-------- Text excerpt

Do we only do this for NONE, and not for WT? That would be a bit a bug I
guess ...

> +	 * LLC. The kernel uses this to always flush writes through the CPU
> +	 * cache as early as possible, where it can, in effect keeping
> +	 * @cache_dirty clean, so we can potentially avoid stalling when
> +	 * flushing the surface just before doing the scanout.  This does mean
> +	 * we might unnecessarily flush non-scanout objects in some places, but
> +	 * the default assumption is that all normal objects should be using
> +	 * I915_CACHE_LLC, at least on platforms with the shared LLC.
> +	 *
> +	 * Supported values:
> +	 *
> +	 * I915_BO_CACHE_COHERENT_FOR_READ:
> +	 *
> +	 * On shared LLC platforms, we use this for special scanout surfaces,
> +	 * where the display engine is not coherent with the CPU cache. As such
> +	 * we need to ensure we flush any writes before doing the scanout. As an
> +	 * optimisation we try to flush any writes as early as possible to avoid
> +	 * stalling later.

----------------
-------- Data records

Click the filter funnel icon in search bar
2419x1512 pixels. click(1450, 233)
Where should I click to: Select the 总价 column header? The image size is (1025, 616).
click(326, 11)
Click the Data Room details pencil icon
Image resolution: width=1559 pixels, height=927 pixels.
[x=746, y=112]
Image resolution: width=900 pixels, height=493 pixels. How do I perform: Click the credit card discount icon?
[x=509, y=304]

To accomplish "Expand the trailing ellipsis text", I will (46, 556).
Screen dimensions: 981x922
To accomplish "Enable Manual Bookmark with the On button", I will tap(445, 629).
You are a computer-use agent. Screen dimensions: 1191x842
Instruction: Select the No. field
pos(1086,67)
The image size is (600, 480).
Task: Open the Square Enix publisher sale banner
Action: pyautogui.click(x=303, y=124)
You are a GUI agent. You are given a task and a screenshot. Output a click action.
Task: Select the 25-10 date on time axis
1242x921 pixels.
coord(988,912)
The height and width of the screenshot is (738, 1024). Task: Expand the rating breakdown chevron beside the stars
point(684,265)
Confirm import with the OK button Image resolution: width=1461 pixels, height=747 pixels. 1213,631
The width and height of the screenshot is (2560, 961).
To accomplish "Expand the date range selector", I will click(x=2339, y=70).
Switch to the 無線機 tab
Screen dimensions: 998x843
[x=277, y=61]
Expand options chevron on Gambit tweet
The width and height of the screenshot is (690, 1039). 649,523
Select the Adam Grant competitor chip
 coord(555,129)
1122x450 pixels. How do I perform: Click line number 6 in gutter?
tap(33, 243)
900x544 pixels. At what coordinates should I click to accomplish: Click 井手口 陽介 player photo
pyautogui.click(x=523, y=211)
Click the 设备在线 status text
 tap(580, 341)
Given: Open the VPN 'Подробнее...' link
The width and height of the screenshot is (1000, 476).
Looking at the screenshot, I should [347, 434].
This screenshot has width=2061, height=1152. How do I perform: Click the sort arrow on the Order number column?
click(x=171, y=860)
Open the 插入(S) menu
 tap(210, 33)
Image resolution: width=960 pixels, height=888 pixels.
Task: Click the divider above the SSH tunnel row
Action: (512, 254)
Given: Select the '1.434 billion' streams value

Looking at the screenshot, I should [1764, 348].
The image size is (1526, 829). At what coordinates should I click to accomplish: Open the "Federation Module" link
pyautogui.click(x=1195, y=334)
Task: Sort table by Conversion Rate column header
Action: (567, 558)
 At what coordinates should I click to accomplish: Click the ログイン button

----------------

From the patch review excerpt, list every distinct word or identifier of two or more characters that contains no lowercase letters. The items above are separate material, unrelated to the patch review excerpt.

## [Exercise response]
NONE, WT, LLC, CPU, I915_CACHE_LLC, I915_BO_CACHE_COHERENT_FOR_READ